In the legal realm, traditional eDiscovery solutions have become popular to aid in uncovering key relationships and activities through documents, emails and social media activity, but to date the accounting profession lacks a parallel. Not to mention even these legal eDiscovery solutions don’t truly “follow the money” — but rather point to potential financial connections that then require further fraud investigation and valuable staff time.
Bank and brokerage statements and monetary transfers, arguably the most significant pieces of information to uncover financial fraud, have historically not been included or evaluated in technology tools — whether eDiscovery for the legal field or audit tools for those of us in the accounting profession.
While financial visibility has proven difficult to create in audits, fraudsters have continued to adopt new ways of moving money. Recent reports show that PPP loan fraud soared in the last two years, putting billions of taxpayer dollars in the pockets of criminals. Occupational fraud also remains a significant problem.
A recent report published by the Association of Certified Fraud Examiners (ACFE) titled, “Occupational Fraud: A Report to the Nations” evaluated 2,110 cases — and found them to have caused financial losses totaling more than $3.6 billion. Additionally, financial statement fraud, while less common, is cited as being responsible for the most amount of damage, with an average loss of $529k.
According to the same report, it is estimated that fraud takes, on average, more than 12 months to discover. The proliferation of data online, and increased activity in crypto, only magnify the opportunities.
Add to that, inexpensive access to capital and consistent economic expansion during the last decade has resulted in high risk and fraudulent activities being more easily masked and even rewarded. But as the money supply becomes more constrained and the cost of capital increases, liquidity, and the ability to access funds will become restricted.

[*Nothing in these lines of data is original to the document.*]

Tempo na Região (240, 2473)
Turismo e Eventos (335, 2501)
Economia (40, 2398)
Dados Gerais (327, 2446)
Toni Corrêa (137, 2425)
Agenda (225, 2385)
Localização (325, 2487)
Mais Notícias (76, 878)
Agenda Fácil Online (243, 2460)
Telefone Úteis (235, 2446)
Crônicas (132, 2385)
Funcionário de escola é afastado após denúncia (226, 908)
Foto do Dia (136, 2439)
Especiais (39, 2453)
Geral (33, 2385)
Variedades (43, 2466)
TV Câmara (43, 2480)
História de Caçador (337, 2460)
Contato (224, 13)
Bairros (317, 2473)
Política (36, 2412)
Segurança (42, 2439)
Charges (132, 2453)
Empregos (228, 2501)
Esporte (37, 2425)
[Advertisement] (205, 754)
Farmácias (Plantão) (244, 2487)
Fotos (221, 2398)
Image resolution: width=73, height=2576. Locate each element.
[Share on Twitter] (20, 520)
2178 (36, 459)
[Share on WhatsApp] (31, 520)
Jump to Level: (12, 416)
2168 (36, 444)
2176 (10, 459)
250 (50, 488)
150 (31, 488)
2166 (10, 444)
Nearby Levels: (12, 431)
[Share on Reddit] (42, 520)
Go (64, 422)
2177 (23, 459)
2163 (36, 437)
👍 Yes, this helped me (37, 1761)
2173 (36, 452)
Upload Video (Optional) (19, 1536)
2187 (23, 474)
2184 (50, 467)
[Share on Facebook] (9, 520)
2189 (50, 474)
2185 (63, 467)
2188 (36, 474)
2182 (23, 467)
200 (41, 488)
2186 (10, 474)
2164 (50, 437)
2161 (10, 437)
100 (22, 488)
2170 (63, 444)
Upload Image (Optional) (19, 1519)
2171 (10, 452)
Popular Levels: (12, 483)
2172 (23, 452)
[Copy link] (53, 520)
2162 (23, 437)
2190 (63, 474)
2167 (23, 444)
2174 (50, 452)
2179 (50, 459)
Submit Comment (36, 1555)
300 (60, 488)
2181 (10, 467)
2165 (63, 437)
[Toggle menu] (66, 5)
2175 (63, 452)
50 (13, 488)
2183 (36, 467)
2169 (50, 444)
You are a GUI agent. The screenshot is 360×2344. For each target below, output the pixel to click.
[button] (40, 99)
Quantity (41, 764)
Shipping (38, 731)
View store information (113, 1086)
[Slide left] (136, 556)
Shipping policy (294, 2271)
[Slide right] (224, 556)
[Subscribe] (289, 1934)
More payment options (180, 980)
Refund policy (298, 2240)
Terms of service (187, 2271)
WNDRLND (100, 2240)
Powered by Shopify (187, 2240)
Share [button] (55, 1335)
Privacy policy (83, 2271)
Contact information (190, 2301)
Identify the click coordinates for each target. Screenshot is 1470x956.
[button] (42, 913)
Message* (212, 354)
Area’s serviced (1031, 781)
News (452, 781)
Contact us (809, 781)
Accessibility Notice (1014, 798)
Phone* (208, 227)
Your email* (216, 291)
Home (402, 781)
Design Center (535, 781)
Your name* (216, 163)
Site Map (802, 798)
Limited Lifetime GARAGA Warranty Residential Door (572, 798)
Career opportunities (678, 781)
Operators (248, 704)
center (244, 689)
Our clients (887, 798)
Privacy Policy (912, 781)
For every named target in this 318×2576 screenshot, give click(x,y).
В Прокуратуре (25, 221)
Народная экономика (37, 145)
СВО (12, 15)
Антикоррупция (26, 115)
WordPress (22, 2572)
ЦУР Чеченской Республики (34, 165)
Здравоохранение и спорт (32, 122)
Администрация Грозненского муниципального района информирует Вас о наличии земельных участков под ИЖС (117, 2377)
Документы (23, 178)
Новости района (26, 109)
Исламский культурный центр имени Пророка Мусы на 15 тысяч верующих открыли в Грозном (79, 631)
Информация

This new macro-environment is bound to expose weak business models, high-risk investments, fraud, and Ponzi schemes. In short, the more the economy tightens, the more exposure of fraud we will see.
So, how can accounting professionals be ready for this wave of fraud cases — and more effectively “follow the money” in audits? Some experts argue that the next decade will be one of new drivers, in particular technology, which is giving auditors significant new capabilities to measure risk and find irregularities — and in the longer term, market demand for more significant and faster assurance around a broader range of activities.
Whether managing audits or financial investigations for business valuation or other financial events, there is clearly an opportunity to evolve our long-held approaches. First and foremost, now is the time for firms to assess their audit practices and their choice of associated technologies, ahead of the expected surge in audits and financial forensic investigations.
Many technologies exist to aid in practice management, and sorting through those can be daunting. But in this day and age, it is important to evaluate the technologies that go beyond practice management tools, to include those that fundamentally address the work itself.
Incorporating financial eDiscovery tools is just one example. The technologies being introduced today can, at long last digitize information on bank and brokerage statements, check images, and monetary transfers, eliminating the need to undertake painstaking manual work while removing the risk-taking involved in sampling data. Ultimately, with financial eDiscovery, firms have an opportunity to improve staff utilization, limit or eliminate the need for sampling entirely, and significantly improve audit accuracy.
I’d argue that in the audits of tomorrow any document with the potential to show material and money movement will be digitized, and auditors will be able to look at the entirety of the financial data set, rather than a piece of it. Ultimately these new financial eDiscovery tools will forever change not only what data we can look at — but how quickly we can identify and close in on irregularities.
At long last, the technologies exist that allow us to create financial evidence as a comprehensive data set, speed its analysis, and provide finer details around what exactly happened to the money. In short, we can finally truly “follow the money.” Providing digitization of, and true transparency into financial documents was perhaps the last frontier, but moving forward, audits will begin to include these first as a matter of differentiation, and later as a matter of course.
By adopting new technologies and techniques, and removing manual procedures and short cuts like sampling, we will not only accelerate our work and remove risk, but we can also meet the moment and change auditing for the better.